**WORK INSTRUCTION**
An identical copy of all records below is to be written out.

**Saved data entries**

◆ ◆ ◆ ◆ ◆ ◆ ◆

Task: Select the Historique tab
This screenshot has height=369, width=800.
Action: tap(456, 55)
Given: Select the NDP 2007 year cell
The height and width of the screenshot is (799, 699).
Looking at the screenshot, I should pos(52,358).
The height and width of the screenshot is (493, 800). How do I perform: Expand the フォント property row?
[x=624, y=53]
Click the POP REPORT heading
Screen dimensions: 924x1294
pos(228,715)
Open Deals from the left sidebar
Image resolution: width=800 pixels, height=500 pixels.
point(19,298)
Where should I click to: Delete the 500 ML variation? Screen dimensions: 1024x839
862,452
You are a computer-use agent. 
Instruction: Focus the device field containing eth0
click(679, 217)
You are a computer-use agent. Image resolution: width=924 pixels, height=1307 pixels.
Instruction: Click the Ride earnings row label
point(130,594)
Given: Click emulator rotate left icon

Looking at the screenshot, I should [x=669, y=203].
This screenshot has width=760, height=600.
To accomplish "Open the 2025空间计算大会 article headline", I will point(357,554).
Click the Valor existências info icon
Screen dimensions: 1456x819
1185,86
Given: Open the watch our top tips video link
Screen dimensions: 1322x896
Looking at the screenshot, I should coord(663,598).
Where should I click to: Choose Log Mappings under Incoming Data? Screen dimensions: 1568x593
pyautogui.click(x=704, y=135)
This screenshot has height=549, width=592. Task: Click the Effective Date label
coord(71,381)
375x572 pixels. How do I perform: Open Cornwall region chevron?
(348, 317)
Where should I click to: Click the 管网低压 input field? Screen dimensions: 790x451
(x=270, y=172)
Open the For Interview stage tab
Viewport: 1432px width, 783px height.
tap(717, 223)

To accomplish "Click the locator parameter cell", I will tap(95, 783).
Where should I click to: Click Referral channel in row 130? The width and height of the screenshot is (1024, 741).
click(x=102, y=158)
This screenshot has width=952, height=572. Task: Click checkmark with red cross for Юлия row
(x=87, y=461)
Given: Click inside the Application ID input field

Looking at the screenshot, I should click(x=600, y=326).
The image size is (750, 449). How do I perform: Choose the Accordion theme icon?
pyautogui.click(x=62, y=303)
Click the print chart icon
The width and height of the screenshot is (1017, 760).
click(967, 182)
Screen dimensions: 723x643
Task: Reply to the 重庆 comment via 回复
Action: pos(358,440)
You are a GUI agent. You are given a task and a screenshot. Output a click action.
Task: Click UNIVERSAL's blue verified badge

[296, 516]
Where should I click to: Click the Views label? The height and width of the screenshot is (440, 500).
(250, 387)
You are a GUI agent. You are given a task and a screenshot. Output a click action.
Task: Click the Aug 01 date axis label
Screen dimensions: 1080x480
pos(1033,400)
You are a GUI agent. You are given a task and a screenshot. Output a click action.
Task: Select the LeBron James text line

◆ ◆ ◆ ◆ ◆ ◆ ◆

**FINAL ANSWER**
Task: Select the Historique tab
This screenshot has height=369, width=800.
Action: tap(456, 55)
Given: Select the NDP 2007 year cell
The height and width of the screenshot is (799, 699).
Looking at the screenshot, I should pos(52,358).
The height and width of the screenshot is (493, 800). How do I perform: Expand the フォント property row?
[x=624, y=53]
Click the POP REPORT heading
Screen dimensions: 924x1294
pos(228,715)
Open Deals from the left sidebar
Image resolution: width=800 pixels, height=500 pixels.
point(19,298)
Where should I click to: Delete the 500 ML variation? Screen dimensions: 1024x839
862,452
You are a computer-use agent. 
Instruction: Focus the device field containing eth0
click(679, 217)
You are a computer-use agent. Image resolution: width=924 pixels, height=1307 pixels.
Instruction: Click the Ride earnings row label
point(130,594)
Given: Click emulator rotate left icon

Looking at the screenshot, I should [x=669, y=203].
This screenshot has width=760, height=600.
To accomplish "Open the 2025空间计算大会 article headline", I will point(357,554).
Click the Valor existências info icon
Screen dimensions: 1456x819
1185,86
Given: Open the watch our top tips video link
Screen dimensions: 1322x896
Looking at the screenshot, I should coord(663,598).
Where should I click to: Choose Log Mappings under Incoming Data? Screen dimensions: 1568x593
pyautogui.click(x=704, y=135)
This screenshot has height=549, width=592. Task: Click the Effective Date label
coord(71,381)
375x572 pixels. How do I perform: Open Cornwall region chevron?
(348, 317)
Where should I click to: Click the 管网低压 input field? Screen dimensions: 790x451
(x=270, y=172)
Open the For Interview stage tab
Viewport: 1432px width, 783px height.
tap(717, 223)

To accomplish "Click the locator parameter cell", I will tap(95, 783).
Where should I click to: Click Referral channel in row 130? The width and height of the screenshot is (1024, 741).
click(x=102, y=158)
This screenshot has width=952, height=572. Task: Click checkmark with red cross for Юлия row
(x=87, y=461)
Given: Click inside the Application ID input field

Looking at the screenshot, I should click(x=600, y=326).
The image size is (750, 449). How do I perform: Choose the Accordion theme icon?
pyautogui.click(x=62, y=303)
Click the print chart icon
The width and height of the screenshot is (1017, 760).
click(967, 182)
Screen dimensions: 723x643
Task: Reply to the 重庆 comment via 回复
Action: pos(358,440)
You are a GUI agent. You are given a task and a screenshot. Output a click action.
Task: Click UNIVERSAL's blue verified badge

[296, 516]
Where should I click to: Click the Views label? The height and width of the screenshot is (440, 500).
(250, 387)
You are a GUI agent. You are given a task and a screenshot. Output a click action.
Task: Click the Aug 01 date axis label
Screen dimensions: 1080x480
pos(1033,400)
You are a GUI agent. You are given a task and a screenshot. Output a click action.
Task: Select the LeBron James text line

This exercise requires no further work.